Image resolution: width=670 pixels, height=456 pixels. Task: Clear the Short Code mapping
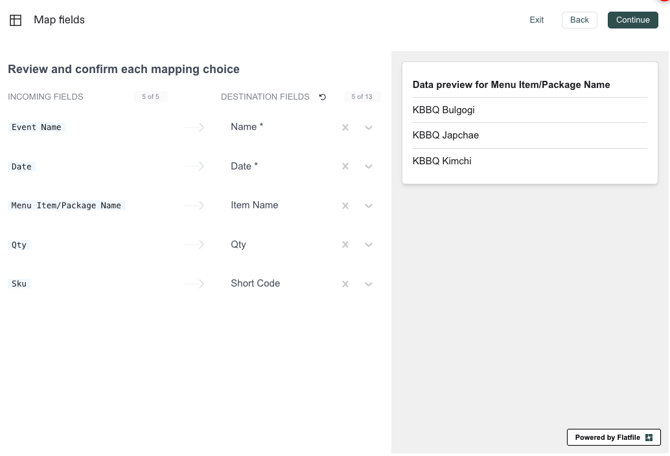click(345, 284)
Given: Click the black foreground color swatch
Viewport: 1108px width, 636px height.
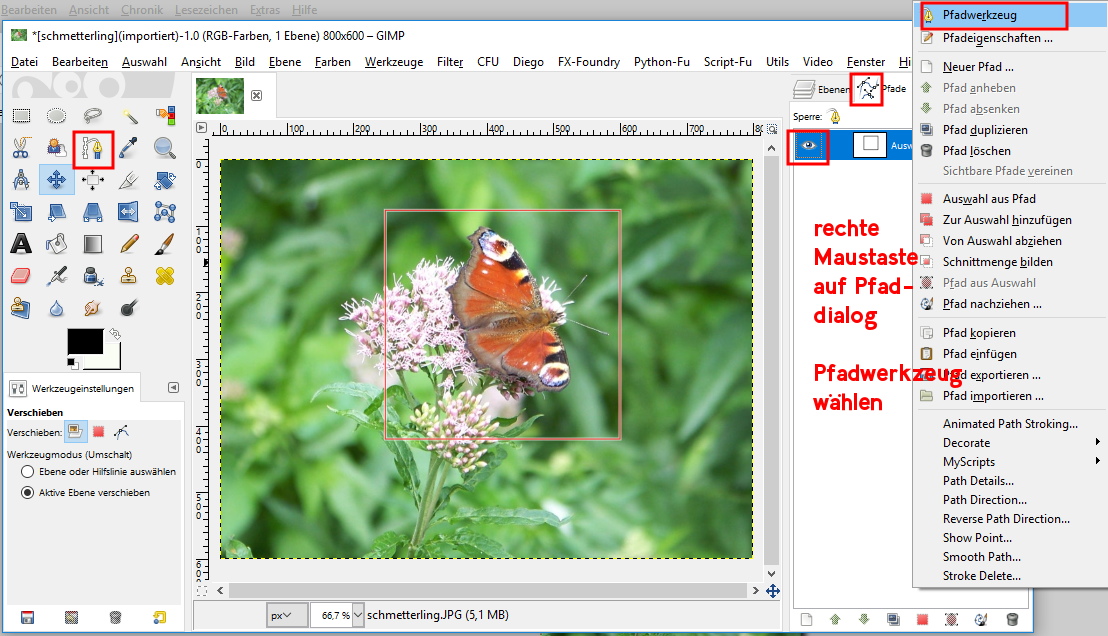Looking at the screenshot, I should [84, 341].
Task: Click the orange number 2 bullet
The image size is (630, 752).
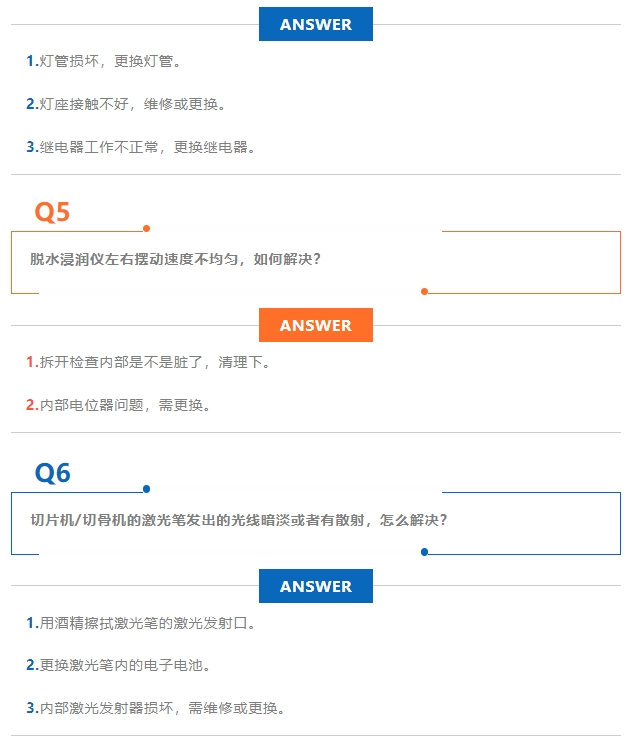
_____
● WHAT YOU HAVE TO DO:
Give every line of the records above again, exactly, and omit the pictures.

● WRITTEN RESPONSE:
Image resolution: width=670 pixels, height=456 pixels. Task: Clear the Short Code mapping
click(345, 284)
Given: Click the black foreground color swatch
Viewport: 1108px width, 636px height.
Looking at the screenshot, I should [84, 341].
Task: Click the orange number 2 bullet
The image size is (630, 752).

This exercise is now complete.